This is the case of a black and white puss who lived on the German battleship Bismarck in World War II. When the ship sank in 1941, the cat was one of the few survivors, picked up by the British destroyer Cossack as he floated by on a board.
From then, given the name Oscar, the cat switched sides and served the Royal Navy. But Oscar had more strife ahead: the Cossack sank. Again the cat survived, and was brought to shore in Gibraltar.
Now famous as "Unsinkable Sam", Oscar was assigned duties on the aircraft carrier Ark Royal. But again the ship sank – torpedoed. Again, Oscar clung to a floating board and was rescued. When found, he was "angry but quite unharmed", according to a history of the Ark Royal.

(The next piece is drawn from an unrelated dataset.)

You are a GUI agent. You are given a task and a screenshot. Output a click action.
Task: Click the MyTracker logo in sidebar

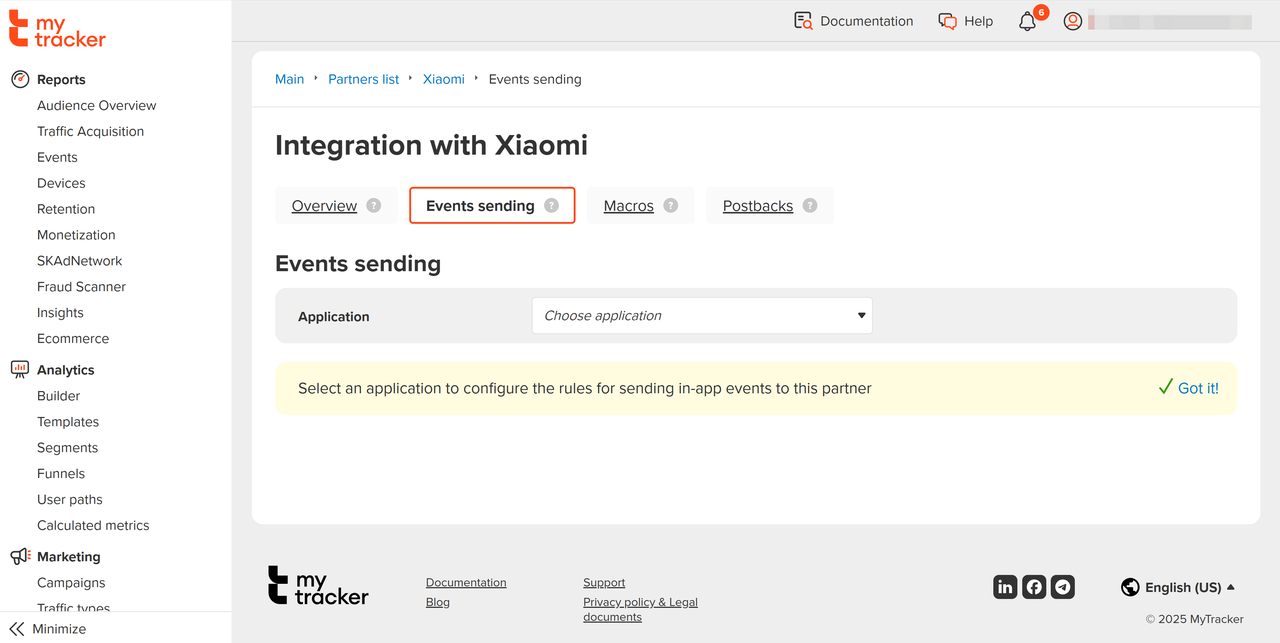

Thereafter, Oscar or Unsinkable Sam spent his life on land. A grateful nation brought him home and lodged him comfortably at a seamen's home in Belfast, where he lived till 1955.
Another star among ship's cats was Simon. He was doing mousing duties on the British warship Amethyst when it got trapped on the Yangtse river in 1949, during China's civil war. Simon was wounded in the shelling of the ship by communist rebels.
But Simon rallied and got back to the task of killing vermin and keeping up morale of the crew. He was made "Able Seacat" and was famous on his return to Britain, but he died there soon after and was buried with naval honours.
Simon is still the only cat ever to win the Dickin Medal for animals that show "conspicuous gallantry or devotion to duty" while serving UK forces. Pigeons, dogs and horses are the only other winners.
The ranks of esteemed ship's cats are many, but one more gets a mention here. Blackie was ship's cat on HMS Prince of Wales during World War II. He did his work quietly till a day in 1941. That day, prime minister Winston Churchill was on the ship, after a secret meeting with US president Franklin Roosevelt in Newfoundland.
As Churchill prepared to leave the ship, Blackie approached him. The great man bent to greet Blackie, and cameras clicked or whirred; Blackie became a celebrity.
In fact, he was renamed: Churchill.
Cats' role as aides and companions to fighting men isn't limited to the sea. They've often served on land as mascots and pets at military camps and positions.
It's estimated that in World War I, half a million cats were brought to the trenches of Europe and Turkey, again as vermin-hunters but also as loved pets.
There's a story of Pitoutchi, a cat born on the trenches and adopted by a Belgian soldier. One day, the soldier encountered German troops on patrol. He hoped the Germans wouldn't see him in the shell hole where he hid, but he heard one say "He's in the hole."
Just then, Pitoutchi jumped from the hole on to a piece of timber. The Germans shot at the cat, missed, and laughed that they'd mistaken a cat for an enemy soldier. They left, and Pitoutchi's soldier companion's life was saved.
Why does a soldier in the trenches make a pet of a cat? Sure, a playful cat can relieve boredom, and in a setting where hugs generally aren't going to happen, it can provide a warm little body to cuddle.
But I think it goes beyond that. Imagine our New Zealand soldiers in World War I and World War II. They're enduring risk and pain and drudgery because they're sure their country needs defending; they think that's what they left behind at home is in danger. Families, towns, traditions, values.
These men are parted from family – often before the young men have even had a chance to form their own.
What does a cat mean in that setting?
I think a cat means normality, the familiar, the things those men want fervently to return to, having done their bit to uphold them. I think a cat means peace, and a cat means home.
Because these men, the ones we remember on April 25, weren't just warlike, even if doing the job of warrior. They were men who wanted again to be gentle and peaceful, to cuddle their sweethearts or children.
Tucking a cat into the crook of your arm, feeding it, giving it life amid wreckage and danger, would have been a way of reminding themselves that there was reason for going home, and that they were still human.
That, to me, is the other great job – alongside the mousing – that cats have played in war zones. They've lifted men's spirits and reminded them who they are.
It's an honourable role to play. And that's why I think we should spare one salute for the cats of war.